*About this exercise:*
When a line of the entries contains "Certificate", please list that line.

----- Supplied records -----

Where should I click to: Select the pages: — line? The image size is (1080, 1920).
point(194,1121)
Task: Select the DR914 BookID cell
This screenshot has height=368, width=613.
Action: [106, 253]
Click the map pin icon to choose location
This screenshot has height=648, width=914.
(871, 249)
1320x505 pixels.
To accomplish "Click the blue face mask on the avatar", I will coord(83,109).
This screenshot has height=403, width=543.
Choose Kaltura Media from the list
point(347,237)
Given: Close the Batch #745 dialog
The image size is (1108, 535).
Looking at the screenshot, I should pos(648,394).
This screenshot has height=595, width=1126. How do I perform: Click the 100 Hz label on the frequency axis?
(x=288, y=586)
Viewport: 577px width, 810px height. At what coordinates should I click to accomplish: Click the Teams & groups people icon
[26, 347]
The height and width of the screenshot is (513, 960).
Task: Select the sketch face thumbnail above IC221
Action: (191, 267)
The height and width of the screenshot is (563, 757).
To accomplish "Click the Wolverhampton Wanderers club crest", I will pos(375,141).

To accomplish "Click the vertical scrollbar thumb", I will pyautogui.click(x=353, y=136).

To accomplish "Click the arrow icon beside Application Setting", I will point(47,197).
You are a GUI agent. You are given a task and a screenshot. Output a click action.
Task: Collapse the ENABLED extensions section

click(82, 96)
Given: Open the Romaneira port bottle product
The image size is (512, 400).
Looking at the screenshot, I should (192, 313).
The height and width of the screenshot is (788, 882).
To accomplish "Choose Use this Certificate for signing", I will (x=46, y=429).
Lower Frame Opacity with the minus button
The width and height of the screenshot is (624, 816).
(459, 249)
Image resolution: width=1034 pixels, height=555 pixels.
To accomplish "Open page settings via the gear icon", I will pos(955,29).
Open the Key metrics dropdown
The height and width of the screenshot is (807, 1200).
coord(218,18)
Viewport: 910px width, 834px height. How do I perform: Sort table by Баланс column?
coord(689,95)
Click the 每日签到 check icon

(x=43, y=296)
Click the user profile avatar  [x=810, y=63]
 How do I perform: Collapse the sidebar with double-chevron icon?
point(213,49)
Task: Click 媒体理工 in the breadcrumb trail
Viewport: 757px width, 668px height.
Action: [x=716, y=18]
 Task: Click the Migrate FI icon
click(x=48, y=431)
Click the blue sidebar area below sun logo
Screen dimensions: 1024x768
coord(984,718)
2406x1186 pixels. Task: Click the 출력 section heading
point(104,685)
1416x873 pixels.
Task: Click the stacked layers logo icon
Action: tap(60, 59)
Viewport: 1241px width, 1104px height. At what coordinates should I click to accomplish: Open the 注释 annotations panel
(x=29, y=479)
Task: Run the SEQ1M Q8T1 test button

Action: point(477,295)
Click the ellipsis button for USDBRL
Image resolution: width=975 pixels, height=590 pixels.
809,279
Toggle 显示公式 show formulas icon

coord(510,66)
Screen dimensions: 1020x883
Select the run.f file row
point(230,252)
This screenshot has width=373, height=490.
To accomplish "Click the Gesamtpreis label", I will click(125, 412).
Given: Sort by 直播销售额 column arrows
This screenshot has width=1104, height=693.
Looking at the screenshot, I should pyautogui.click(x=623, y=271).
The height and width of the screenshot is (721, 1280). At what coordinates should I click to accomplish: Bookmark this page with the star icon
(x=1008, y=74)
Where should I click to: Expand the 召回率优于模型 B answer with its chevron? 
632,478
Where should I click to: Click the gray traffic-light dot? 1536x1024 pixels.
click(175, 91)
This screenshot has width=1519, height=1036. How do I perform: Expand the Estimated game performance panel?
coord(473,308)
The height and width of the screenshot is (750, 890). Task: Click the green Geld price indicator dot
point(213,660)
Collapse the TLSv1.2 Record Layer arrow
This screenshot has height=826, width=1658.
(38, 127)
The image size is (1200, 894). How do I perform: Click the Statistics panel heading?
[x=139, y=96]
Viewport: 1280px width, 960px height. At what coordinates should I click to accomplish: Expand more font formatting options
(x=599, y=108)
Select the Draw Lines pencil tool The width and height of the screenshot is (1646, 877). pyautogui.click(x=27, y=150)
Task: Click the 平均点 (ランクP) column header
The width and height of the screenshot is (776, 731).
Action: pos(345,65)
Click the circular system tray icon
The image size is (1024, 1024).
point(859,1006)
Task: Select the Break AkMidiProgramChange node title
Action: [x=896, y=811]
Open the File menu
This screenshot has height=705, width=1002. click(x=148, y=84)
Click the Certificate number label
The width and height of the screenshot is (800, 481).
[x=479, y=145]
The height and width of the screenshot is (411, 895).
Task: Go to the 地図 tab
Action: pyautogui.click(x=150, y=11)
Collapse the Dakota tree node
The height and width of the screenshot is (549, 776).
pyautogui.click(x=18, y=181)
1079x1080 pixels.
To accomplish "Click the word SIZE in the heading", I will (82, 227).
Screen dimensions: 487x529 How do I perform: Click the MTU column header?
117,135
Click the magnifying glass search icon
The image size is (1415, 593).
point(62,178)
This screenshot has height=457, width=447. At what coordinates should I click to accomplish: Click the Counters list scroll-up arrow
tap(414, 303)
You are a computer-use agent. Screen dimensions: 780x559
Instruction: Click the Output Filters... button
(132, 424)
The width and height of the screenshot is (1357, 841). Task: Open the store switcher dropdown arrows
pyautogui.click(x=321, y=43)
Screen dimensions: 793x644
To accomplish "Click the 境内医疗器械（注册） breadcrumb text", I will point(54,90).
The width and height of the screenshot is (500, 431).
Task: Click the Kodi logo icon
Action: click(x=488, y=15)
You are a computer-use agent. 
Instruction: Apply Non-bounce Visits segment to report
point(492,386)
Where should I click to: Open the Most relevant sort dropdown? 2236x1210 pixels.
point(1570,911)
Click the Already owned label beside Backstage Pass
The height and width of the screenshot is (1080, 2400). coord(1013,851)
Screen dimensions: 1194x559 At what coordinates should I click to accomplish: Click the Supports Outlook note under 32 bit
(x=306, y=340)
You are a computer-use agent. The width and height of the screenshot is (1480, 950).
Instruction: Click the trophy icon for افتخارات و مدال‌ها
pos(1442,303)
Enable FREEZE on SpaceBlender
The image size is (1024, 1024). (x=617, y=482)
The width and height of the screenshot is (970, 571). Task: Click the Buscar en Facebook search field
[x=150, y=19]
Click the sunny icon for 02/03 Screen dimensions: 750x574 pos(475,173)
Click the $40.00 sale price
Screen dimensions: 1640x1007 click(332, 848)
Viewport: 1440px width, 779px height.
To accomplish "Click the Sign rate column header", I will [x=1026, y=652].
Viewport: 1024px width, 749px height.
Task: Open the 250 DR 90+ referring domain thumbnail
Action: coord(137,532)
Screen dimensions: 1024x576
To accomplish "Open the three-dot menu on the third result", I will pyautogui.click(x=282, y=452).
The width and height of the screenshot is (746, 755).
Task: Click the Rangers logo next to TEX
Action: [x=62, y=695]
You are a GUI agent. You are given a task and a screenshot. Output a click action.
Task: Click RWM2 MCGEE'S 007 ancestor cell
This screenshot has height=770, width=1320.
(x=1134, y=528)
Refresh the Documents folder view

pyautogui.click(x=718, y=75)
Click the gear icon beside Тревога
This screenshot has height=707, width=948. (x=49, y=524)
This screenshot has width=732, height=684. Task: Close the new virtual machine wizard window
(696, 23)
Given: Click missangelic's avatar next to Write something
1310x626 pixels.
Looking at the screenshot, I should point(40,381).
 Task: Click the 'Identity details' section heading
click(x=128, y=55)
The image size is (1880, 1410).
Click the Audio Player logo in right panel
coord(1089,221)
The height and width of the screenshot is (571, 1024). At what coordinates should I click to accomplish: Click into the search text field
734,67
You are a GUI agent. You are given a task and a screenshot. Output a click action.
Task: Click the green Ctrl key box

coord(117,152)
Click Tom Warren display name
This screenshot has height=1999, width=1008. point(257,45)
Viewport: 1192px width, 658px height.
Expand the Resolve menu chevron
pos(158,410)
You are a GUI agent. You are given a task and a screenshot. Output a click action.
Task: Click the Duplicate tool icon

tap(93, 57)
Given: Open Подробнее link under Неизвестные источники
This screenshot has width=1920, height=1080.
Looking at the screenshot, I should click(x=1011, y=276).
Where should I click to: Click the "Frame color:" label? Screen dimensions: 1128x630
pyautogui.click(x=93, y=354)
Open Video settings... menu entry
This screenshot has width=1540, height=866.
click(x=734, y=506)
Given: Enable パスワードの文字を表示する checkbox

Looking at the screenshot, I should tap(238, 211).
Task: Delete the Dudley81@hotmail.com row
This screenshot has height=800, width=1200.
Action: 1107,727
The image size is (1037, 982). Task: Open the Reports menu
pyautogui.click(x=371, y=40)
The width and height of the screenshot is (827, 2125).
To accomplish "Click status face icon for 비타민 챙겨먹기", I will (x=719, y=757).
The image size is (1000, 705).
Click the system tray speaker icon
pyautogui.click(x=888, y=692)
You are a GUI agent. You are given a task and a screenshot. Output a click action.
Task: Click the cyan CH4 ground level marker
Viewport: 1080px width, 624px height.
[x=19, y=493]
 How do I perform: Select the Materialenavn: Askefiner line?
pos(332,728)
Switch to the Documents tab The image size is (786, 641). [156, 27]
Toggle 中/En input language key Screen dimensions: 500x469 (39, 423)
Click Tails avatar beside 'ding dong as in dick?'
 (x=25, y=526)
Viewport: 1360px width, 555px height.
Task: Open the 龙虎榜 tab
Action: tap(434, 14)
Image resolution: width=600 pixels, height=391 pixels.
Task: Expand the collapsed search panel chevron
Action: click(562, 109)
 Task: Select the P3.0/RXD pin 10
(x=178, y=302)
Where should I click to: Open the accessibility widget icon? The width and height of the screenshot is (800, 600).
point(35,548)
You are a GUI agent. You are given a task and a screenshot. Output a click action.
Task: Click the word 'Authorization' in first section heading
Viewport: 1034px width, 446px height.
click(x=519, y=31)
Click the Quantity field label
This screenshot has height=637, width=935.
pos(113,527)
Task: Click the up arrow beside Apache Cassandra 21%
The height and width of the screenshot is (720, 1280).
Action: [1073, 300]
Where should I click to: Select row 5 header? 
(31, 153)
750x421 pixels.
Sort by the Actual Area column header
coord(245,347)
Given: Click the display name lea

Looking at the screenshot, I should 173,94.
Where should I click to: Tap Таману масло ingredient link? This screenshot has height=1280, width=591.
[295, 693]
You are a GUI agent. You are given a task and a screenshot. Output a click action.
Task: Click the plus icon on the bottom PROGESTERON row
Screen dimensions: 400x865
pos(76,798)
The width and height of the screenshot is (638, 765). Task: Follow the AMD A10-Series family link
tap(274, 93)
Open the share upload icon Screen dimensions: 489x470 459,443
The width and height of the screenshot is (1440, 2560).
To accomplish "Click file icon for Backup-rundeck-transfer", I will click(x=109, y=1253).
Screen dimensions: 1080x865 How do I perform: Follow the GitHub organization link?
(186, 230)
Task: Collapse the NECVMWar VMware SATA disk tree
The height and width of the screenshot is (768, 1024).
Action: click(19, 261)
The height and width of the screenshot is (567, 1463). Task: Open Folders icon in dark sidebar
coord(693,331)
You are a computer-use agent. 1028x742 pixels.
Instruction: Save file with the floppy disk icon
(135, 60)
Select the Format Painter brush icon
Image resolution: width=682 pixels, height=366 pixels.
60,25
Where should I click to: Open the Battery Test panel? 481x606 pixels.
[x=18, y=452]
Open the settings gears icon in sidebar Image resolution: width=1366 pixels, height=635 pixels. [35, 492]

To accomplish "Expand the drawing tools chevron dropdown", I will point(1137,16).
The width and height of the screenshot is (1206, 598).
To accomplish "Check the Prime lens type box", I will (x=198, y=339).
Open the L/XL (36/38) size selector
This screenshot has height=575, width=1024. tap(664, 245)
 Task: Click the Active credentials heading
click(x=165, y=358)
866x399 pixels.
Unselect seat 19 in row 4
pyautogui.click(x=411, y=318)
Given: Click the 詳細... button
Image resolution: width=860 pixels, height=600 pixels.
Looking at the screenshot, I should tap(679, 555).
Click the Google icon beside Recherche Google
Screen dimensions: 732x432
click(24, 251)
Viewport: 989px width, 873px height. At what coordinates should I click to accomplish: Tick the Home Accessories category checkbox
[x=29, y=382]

-----

*Solution to the exercise:*
To accomplish "Choose Use this Certificate for signing", I will (x=46, y=429).
Click the Certificate number label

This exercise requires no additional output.